## Required actions
#1 From the salary-experiments passage, reproduce the span that begins at the words "Given these violations" and stops after the words "of Experiment 2.".
#2 In the salary-experiments passage, which salary ranges did Experiment 3 use for its endpoints?
#3 Pick up the salary-experiments passage after its last sentence and keep writing.

## Exercise passage
● ● ● ● ● ● ●

Also contrary to WSRF without revision, the mean rating is higher to receive $40K when the Other’s salary is $42K (3.6) than when Your Salary is $52K and the Other’s salary is $62K (2.65), $t=9.76$ and $6.6$ in Repetitions 1 and 2, respectively. If one is paid less than others, it is apparently more satisfying to be closer to the top salary than to be farther below it. Experiment 1 therefore observed systematic violations of the WSRF model.

Given these violations of the WSRF model, Experiment 2 was therefore designed to check the results, using different stimulus levels and different participants, and it also tested two other basic implications of WSRF theory: (1) the rank of Your Salary was manipulated holding the endpoints fixed and (2) the range of salaries was manipulated, holding rank of Your Salary fixed. Table A.3 shows the levels of the 12 by 3 design and the mean judgments of Experiment 2.

Table A.3 Mean judgments from Experiment 2

Note: Salaries in $ thousands/year.

During data collection for Experiment 2, it was decided to revise part of the design for Experiment 3. The endpoint manipulation was not symmetric in Experiment 2: the lower endpoints were $26K versus $40K but the upper endpoints were $52K versus $70K. So Experiment 3 used $20K–$40K and $52K–$72K, making them equal. Furthermore, it was realized that when endpoints are manipulated in contexts with just two others, the ranks and values would not be confounded as they were in the sub-design with 7 others; that is, the rank of a salary of $42K, $46K, or $50K will have the rank of second of three within any of the range conditions, whereas in the sets of 7 of Experiment 2, ranks increased with increasing value. Thus, the revised design (Experiment 3) was considered an improvement, so Experiment 3 replaced Experiment 2 until the end of the semester, when data collection ended.

● ● ● ● ● ● ●

## Supplied records
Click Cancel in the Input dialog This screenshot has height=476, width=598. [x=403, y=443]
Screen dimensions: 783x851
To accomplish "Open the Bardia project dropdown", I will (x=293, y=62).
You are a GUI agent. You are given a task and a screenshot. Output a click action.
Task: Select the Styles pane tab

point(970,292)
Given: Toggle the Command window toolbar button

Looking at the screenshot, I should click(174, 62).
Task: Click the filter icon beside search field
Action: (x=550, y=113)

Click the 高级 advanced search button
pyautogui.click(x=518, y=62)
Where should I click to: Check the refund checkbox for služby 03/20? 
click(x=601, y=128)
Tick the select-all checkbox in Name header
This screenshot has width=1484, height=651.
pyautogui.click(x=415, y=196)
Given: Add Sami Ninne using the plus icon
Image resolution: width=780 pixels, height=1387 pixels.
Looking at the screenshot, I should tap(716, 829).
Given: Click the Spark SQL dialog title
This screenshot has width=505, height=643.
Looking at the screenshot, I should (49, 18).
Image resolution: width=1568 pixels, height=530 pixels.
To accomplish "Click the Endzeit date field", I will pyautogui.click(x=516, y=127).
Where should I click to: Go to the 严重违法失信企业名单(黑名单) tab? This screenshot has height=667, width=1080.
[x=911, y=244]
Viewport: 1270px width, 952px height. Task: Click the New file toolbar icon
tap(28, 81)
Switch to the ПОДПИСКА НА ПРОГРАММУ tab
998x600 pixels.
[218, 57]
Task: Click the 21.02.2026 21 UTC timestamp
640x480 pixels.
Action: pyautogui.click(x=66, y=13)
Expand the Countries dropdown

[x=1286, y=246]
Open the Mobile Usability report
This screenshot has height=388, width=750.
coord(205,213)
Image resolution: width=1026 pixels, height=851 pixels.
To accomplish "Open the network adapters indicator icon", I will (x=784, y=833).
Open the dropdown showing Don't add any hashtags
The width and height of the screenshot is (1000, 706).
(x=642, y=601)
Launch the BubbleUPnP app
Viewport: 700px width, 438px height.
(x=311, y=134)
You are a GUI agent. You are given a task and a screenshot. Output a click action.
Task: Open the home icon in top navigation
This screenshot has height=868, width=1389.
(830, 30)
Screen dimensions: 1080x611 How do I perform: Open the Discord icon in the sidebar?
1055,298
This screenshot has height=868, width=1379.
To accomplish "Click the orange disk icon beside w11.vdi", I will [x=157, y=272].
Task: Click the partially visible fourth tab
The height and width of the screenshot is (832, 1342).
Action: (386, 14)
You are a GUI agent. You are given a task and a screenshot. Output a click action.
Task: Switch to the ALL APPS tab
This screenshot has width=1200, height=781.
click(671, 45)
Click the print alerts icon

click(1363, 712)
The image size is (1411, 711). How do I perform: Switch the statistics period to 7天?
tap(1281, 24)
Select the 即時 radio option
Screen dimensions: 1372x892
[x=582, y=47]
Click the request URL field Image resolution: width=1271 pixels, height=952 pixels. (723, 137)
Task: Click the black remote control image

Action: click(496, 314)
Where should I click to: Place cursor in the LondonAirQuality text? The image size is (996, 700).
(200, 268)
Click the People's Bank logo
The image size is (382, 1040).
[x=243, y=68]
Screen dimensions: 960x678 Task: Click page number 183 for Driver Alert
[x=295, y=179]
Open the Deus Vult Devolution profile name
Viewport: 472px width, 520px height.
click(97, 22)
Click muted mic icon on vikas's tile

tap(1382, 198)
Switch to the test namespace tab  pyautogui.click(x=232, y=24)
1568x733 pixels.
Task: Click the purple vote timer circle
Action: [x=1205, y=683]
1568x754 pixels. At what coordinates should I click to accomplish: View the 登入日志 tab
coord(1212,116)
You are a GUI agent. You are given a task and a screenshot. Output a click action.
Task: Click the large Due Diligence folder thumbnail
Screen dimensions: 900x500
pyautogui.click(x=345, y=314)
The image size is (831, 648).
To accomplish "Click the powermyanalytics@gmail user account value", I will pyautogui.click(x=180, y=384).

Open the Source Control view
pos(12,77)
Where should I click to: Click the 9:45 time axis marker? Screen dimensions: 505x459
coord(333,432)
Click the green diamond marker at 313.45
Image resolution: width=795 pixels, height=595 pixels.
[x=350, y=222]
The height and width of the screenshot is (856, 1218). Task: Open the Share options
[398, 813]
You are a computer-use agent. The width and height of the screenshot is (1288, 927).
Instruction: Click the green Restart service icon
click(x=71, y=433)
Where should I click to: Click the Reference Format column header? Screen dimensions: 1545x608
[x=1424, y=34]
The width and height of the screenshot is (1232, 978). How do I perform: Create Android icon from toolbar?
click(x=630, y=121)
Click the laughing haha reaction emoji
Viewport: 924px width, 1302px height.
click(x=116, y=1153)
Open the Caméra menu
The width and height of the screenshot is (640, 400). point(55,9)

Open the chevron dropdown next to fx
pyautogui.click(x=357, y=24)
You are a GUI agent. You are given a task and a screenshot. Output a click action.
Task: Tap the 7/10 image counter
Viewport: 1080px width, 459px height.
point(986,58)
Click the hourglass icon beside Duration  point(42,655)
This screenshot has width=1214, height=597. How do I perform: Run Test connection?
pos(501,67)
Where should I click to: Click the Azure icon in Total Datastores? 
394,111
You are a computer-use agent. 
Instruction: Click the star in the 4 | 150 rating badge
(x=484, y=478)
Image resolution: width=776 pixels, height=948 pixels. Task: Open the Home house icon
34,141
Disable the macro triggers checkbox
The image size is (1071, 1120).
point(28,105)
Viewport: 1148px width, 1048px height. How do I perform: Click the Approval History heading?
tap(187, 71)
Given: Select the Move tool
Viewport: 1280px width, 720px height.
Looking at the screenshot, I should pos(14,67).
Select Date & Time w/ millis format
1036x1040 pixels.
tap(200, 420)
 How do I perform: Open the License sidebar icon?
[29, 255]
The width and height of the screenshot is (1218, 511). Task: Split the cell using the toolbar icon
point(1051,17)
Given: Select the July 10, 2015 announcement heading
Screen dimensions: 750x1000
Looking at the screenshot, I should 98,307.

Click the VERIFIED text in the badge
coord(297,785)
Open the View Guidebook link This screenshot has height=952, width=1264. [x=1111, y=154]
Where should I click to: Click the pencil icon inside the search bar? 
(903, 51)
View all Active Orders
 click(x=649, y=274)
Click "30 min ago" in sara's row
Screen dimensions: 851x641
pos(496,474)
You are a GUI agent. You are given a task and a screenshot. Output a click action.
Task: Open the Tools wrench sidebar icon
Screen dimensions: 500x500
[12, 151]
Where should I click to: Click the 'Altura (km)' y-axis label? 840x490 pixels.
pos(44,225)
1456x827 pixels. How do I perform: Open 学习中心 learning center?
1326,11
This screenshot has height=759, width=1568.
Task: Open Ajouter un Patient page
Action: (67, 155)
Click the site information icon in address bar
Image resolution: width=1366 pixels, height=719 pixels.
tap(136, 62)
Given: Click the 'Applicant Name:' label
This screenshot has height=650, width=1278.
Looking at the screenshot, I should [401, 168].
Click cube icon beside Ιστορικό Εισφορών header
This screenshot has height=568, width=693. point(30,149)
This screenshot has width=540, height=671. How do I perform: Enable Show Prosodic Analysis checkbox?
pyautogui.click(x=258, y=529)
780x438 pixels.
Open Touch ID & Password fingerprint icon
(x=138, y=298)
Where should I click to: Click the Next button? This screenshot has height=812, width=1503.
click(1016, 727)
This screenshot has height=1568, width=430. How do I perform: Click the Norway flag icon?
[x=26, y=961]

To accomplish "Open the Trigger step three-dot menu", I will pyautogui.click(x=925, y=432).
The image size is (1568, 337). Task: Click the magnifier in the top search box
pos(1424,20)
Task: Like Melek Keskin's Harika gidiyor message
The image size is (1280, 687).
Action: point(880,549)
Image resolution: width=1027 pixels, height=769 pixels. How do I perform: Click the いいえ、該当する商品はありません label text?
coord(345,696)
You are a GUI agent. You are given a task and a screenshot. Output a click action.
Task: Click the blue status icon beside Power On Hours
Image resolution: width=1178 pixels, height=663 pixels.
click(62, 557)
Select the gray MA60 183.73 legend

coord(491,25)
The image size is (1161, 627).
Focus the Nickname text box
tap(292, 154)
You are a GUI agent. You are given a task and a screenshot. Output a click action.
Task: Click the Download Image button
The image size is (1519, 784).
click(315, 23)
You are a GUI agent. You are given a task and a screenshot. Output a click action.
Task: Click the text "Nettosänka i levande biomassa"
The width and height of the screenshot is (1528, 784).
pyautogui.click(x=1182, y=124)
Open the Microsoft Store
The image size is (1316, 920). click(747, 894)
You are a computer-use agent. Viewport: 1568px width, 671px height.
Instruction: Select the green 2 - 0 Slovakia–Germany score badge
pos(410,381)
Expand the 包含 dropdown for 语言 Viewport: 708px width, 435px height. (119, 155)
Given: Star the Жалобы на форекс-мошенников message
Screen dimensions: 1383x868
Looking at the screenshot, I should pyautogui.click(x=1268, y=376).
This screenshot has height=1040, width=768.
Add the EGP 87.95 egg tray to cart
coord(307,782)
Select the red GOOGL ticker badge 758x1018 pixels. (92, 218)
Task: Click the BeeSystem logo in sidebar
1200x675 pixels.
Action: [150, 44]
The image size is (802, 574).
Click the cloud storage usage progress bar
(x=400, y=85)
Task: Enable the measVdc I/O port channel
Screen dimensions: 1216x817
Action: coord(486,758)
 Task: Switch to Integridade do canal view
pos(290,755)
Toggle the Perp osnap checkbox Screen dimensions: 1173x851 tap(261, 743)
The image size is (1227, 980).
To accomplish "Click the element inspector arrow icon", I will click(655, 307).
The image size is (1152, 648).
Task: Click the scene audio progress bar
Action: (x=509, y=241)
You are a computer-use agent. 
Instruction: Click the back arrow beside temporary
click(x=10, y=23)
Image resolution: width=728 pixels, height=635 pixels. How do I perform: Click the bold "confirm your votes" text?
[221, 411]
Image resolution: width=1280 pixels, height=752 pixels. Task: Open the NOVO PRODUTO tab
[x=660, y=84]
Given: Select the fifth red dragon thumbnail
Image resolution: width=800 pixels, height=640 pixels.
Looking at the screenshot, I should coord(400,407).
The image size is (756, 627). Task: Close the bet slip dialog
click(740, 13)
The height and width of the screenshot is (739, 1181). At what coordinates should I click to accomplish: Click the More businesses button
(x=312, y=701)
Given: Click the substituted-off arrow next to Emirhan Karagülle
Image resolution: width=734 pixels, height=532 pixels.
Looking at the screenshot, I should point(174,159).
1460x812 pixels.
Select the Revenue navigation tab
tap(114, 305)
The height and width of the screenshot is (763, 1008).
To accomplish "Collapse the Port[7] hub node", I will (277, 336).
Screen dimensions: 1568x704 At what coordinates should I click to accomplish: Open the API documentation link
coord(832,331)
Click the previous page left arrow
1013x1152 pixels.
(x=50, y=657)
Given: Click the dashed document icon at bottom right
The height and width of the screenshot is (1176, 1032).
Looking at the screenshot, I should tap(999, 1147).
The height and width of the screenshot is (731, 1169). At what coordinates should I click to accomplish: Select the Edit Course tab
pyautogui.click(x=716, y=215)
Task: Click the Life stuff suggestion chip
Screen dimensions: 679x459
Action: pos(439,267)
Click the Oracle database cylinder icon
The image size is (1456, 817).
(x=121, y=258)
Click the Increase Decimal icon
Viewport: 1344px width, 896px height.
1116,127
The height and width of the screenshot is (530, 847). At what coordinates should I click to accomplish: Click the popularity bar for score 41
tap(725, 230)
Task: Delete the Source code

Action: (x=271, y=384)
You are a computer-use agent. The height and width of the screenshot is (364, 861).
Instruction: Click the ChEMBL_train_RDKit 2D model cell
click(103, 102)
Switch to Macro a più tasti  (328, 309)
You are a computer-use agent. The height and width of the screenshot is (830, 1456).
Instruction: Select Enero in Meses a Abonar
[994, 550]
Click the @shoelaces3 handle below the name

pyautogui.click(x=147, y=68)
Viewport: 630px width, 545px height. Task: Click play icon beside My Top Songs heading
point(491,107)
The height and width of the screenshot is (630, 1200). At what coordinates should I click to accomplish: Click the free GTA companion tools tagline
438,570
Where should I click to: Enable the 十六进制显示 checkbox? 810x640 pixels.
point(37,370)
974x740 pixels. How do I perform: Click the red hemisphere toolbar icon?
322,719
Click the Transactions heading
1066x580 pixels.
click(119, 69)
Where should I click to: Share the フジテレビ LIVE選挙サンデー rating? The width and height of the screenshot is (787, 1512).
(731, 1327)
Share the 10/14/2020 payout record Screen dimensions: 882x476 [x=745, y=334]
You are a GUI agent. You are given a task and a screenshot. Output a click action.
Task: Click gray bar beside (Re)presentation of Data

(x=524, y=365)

● ● ● ● ● ● ●

## Answers to the exercise
#1
Given these violations of the WSRF model, Experiment 2 was therefore designed to check the results, using different stimulus levels and different participants, and it also tested two other basic implications of WSRF theory: (1) the rank of Your Salary was manipulated holding the endpoints fixed and (2) the range of salaries was manipulated, holding rank of Your Salary fixed. Table A.3 shows the levels of the 12 by 3 design and the mean judgments of Experiment 2.

#2 $20K–$40K and $52K–$72K.

#3
Mean judgments for Experiments 2 and 3 are shown in Tables A.3 and A.4.

Table A.4 Mean judgments from Experiment 3

Note: Salaries in $ thousands/year.

The sub-design of Experiment 2 with positively and negatively skewed distributions (with 7 others) yields results very similar to those in Experiment 3, with a slightly greater effect of context in Experiment 2 than 3.

The manipulation of endpoints in the sub-design with two others of Experiment 2 matches the corresponding portion of this sub-design of Experiment 3: the results are quite similar except Experiment 2 shows a slightly larger effect. The range manipulations in the sub-design with 7 others in Experiment 2 show smaller trends in the predicted directions, compared to the corresponding sub-design with 3 others in Experiment 3.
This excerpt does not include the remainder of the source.